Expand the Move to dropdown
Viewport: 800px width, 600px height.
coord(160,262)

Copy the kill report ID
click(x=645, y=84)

...

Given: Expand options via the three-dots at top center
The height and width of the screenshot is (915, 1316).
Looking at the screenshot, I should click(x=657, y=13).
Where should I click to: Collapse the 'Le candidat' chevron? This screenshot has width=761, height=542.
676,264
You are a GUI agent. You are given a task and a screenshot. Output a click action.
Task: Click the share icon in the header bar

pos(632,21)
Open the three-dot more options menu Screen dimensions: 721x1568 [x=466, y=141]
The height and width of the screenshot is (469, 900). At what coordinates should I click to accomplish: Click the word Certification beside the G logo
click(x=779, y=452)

## TASK INSTRUCTIONS
The answer must consist of each line from the entries that contains the string "options".

## TASK OUTPUT
Given: Expand options via the three-dots at top center
Open the three-dot more options menu Screen dimensions: 721x1568 [x=466, y=141]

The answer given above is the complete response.